*** Supplied material Section Begins ***
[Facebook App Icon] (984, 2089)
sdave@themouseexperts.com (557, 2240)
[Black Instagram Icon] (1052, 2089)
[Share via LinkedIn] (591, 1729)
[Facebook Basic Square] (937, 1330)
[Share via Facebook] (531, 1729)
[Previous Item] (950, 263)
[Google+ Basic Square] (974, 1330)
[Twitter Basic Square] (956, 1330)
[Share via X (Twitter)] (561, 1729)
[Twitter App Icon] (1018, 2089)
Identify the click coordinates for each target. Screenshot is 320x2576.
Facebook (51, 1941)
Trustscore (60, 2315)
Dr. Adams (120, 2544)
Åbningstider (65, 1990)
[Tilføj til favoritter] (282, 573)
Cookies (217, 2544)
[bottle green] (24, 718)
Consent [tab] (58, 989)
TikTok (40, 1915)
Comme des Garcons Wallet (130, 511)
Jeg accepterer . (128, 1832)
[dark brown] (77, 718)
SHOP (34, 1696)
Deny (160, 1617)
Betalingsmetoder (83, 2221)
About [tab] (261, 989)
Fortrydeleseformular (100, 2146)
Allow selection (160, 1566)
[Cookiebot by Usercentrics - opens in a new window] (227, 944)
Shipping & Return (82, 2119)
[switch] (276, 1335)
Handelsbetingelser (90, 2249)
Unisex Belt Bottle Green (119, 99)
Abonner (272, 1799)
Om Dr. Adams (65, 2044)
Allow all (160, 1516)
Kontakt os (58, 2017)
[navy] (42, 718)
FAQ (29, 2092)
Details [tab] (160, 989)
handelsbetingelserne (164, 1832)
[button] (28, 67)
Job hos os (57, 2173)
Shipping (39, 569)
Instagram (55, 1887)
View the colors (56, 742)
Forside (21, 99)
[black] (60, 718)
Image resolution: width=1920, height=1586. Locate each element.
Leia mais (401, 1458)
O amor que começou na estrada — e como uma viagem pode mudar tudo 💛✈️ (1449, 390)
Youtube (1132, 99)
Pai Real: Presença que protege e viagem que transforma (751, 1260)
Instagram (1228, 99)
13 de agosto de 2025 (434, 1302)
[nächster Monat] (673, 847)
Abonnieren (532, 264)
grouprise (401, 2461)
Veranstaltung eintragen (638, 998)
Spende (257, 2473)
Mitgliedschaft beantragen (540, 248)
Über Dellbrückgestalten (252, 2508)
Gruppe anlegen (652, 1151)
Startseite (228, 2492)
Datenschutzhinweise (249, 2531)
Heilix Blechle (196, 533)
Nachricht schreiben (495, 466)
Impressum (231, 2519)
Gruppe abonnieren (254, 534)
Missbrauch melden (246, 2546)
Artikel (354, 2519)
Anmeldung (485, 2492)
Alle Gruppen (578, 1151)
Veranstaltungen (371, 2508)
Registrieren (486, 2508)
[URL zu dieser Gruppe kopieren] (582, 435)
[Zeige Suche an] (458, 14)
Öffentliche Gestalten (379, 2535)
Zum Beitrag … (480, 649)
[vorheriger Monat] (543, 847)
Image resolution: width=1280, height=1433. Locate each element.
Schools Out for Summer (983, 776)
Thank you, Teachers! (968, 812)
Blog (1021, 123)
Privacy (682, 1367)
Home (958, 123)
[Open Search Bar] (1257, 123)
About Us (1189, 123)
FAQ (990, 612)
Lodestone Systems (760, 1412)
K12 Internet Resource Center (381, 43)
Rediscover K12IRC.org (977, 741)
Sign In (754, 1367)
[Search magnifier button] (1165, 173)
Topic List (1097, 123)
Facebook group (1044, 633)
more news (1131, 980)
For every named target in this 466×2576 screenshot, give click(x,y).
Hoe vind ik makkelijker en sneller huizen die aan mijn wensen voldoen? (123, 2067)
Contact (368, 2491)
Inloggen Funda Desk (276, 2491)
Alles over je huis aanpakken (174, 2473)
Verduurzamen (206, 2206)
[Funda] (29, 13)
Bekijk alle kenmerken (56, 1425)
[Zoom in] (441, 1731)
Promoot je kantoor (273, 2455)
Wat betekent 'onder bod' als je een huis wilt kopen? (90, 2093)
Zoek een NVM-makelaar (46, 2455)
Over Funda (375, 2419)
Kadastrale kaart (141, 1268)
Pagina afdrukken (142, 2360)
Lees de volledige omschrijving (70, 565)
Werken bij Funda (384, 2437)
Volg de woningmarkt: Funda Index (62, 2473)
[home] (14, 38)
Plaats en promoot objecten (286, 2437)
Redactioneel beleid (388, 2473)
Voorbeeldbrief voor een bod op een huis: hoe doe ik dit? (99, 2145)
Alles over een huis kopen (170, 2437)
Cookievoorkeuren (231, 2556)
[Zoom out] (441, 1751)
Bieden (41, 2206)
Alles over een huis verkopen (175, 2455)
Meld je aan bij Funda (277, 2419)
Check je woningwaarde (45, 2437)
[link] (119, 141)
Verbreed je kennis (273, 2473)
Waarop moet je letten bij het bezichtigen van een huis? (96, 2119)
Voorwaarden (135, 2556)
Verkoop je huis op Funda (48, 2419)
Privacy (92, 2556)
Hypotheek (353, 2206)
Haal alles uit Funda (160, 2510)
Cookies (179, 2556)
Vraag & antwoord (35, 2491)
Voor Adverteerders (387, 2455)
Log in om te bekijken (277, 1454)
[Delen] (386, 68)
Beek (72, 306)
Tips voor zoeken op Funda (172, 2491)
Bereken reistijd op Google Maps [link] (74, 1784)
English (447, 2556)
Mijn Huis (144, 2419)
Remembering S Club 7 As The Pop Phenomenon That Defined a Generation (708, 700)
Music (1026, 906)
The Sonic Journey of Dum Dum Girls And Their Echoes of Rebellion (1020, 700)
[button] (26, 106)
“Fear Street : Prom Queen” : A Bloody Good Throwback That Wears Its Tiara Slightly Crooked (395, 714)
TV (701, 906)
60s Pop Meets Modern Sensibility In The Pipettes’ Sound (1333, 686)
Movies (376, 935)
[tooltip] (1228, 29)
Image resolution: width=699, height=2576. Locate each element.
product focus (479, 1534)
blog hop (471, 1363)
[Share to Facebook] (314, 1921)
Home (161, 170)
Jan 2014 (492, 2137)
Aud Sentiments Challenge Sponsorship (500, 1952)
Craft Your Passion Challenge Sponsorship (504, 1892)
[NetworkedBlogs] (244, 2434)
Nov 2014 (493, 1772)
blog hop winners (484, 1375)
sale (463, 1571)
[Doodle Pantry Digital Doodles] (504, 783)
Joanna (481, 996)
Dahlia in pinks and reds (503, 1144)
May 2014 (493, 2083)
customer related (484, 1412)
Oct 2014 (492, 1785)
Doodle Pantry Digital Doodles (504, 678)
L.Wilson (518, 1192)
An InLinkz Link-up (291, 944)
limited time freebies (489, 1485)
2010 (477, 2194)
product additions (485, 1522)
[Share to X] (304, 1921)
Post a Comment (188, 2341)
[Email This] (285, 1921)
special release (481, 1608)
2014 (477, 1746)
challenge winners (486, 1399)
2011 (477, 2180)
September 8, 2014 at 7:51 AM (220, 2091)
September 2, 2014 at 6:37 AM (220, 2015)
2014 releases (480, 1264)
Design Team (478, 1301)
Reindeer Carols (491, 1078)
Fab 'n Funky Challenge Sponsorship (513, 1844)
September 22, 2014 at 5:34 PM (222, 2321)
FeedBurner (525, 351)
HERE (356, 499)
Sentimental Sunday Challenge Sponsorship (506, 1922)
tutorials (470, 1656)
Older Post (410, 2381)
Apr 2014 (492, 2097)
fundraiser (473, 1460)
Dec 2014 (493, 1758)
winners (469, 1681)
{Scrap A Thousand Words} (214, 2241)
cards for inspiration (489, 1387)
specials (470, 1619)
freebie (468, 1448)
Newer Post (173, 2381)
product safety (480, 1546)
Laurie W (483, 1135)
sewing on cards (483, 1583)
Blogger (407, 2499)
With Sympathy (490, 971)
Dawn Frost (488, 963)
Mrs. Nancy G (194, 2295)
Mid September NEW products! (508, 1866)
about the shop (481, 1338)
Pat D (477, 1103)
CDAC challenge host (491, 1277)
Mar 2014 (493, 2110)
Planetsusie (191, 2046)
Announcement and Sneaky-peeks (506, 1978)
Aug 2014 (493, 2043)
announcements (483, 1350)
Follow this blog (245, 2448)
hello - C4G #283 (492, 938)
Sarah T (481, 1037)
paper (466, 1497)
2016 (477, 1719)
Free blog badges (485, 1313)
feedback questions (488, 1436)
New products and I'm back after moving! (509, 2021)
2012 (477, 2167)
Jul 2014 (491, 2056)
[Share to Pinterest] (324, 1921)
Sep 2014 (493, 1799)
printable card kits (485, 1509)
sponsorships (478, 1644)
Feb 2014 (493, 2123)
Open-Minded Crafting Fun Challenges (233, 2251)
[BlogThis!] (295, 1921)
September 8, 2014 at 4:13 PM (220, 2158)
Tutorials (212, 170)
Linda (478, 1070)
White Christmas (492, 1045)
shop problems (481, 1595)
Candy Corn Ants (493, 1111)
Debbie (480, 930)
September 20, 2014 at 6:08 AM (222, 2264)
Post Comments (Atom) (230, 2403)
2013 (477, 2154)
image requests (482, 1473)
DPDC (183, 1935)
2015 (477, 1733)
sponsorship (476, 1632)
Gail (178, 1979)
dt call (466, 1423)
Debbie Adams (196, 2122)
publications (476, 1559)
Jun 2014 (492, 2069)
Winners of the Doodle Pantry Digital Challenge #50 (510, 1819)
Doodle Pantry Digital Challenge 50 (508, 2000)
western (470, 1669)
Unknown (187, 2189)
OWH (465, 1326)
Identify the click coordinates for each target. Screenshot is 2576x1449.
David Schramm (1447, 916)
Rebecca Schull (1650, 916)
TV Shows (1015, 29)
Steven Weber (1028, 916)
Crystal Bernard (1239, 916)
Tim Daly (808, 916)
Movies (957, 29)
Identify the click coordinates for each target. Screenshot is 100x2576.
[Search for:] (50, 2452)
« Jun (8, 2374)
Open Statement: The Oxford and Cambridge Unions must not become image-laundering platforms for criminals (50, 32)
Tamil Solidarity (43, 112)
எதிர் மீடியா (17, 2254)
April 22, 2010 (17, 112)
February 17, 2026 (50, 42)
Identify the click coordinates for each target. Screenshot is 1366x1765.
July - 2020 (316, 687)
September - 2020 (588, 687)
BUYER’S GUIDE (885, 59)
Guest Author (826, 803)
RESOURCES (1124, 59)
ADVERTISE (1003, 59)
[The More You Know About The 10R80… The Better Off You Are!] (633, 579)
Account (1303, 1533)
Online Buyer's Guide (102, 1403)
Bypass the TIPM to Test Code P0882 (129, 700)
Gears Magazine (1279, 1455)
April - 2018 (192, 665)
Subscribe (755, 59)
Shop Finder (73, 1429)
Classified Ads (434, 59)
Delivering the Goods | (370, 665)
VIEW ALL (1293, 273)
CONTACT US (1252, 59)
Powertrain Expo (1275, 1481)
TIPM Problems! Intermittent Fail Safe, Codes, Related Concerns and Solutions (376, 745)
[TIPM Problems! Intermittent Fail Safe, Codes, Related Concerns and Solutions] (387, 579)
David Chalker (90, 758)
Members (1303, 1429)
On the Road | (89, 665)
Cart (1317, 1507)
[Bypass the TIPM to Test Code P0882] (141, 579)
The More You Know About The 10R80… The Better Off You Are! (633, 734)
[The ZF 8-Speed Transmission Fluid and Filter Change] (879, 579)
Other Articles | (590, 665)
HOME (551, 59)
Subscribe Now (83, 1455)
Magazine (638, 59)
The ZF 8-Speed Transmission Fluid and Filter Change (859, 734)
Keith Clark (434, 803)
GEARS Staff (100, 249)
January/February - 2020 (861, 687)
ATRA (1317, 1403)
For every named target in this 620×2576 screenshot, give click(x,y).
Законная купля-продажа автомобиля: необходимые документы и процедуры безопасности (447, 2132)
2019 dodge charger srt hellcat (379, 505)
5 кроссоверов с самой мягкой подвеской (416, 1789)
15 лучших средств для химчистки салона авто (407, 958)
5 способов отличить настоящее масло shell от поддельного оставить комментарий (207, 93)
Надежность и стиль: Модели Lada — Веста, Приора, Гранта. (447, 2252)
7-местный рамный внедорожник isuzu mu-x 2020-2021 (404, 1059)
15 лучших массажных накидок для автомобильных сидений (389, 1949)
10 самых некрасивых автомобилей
*** Supplied material Section Ends ***
In the listing above, how many of the lines include "Fluid"? Give only the figure.

§ **Reply**:
2